The rhythm (or calendar) method is one of the natural forms of birth control. A couple attempts to avoid sexual intercourse just before, during and just after ovulation.
The effectiveness of the rhythm method depends on how meticulously it is practiced. It also depends on the predictability of periods and consequently the ovulation period. In ideal circumstances the rhythm method could be 92% effective. This requires training and adherence to the guidelines of the rhythm method, which does not always occur. Therefore, for typical users the rhythm method is less than 87% effective.
Please see your doctor or family planning center if you wish to begin using the rhythm method. Ovulation occurs about 14 days before the start of a woman's period. Since sperm can live inside the vagina for up to 3 days, and an egg can stay fertile in the fallopian tubes and vagina for up to 3 days, intercourse must be avoided for more than just the day of ovulation. To be safer, a woman should abstain from sex (or use a barrier method) 5 days before ovulation, and 5 days after.
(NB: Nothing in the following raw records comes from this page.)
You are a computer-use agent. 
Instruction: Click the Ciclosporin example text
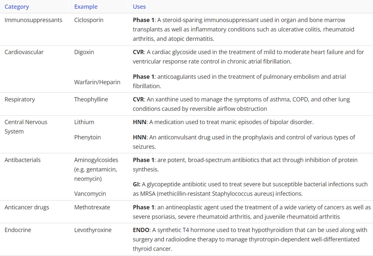89,20
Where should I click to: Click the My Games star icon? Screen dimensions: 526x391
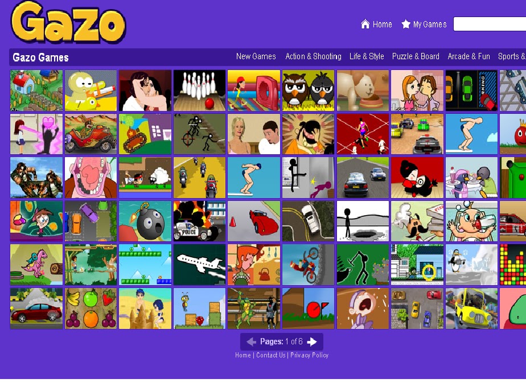(405, 24)
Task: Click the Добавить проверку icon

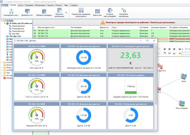Action: click(x=44, y=11)
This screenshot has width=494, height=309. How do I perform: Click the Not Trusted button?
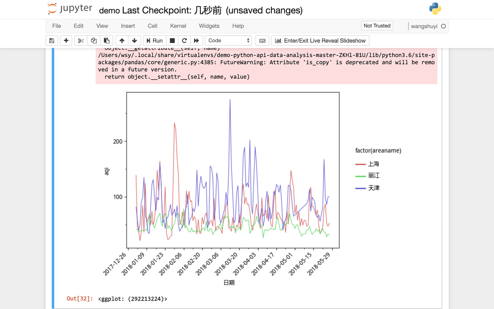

The rhythm method does not protect against STDs and is by no means a flawless method of birth control. A woman must have regular periods for the rhythm method to work, and many women do not. Another major limitation is that even if periods seem regular, a one-time change in the timing of ovulation can alter the expected days of infertility. If that is so, a woman may be having unprotected sex during a time when she can become pregnant.